I rattled away at the keyboard whilst the rain pelted down outside my patio window. And then, when I got up to give my eyes a rest, I noticed a grey shape sitting on the fence in our back garden. It was a very damp and sorry-looking sparrowhawk and it was peering down into one of the shrubs. Fortunately my camera was close at hand, and so I slowly reached for it so as not to spook this sharp-eyed predator. I felt like the guy in Jurassic Park who slowly and quietly sets up his gun to shoot a Velociraptor just before one came from another direction and got him - "Clever Girl' he says moments before he's ripped to bits!

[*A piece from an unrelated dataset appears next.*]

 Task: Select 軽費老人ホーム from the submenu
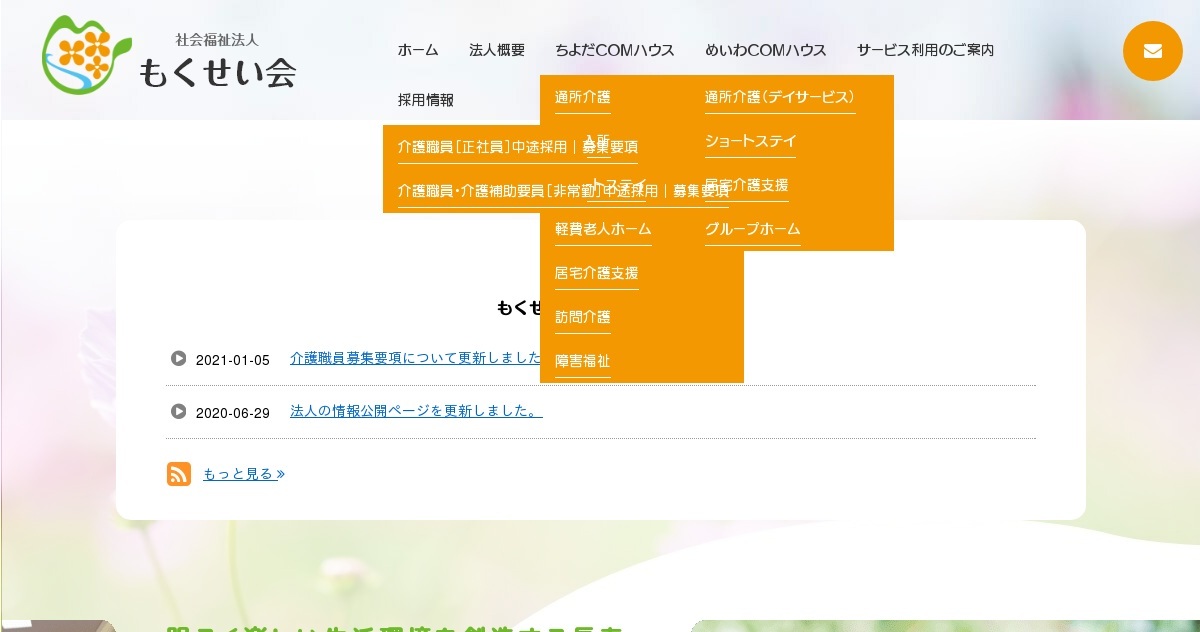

'I'm stalking in the rain, just stalking in the rain' |
Anyway, I quickly set the ISO to 3200 and the aperture to f6.3 to get the best shutter-speed possible for handholding my heavy 500mm Bigma zoom in the gloom. I did manage to fire off a few shots before I saw what it was stalking - a blackbird. It dived for the blackbird at lightning fast speed but didn't catch it and, with a lot of squawking, both birds shot off over the fence and into a neighbour's garden. I quickly ran upstairs so that I could see over the fence through an open window, but although I could see that the Sparrowhawk hadn't caught the blackbird, I didn't have a good view for photographs. After a couple of minutes the Sparrowhawk flew off without its lunch and that was that.
'Where's that Blackbird?' |
This is the first positive identification of a sparrowhawk that I've made in my garden and I was over the moon to have captured two half decent photos of it, particularly as they were taken through the patio glass.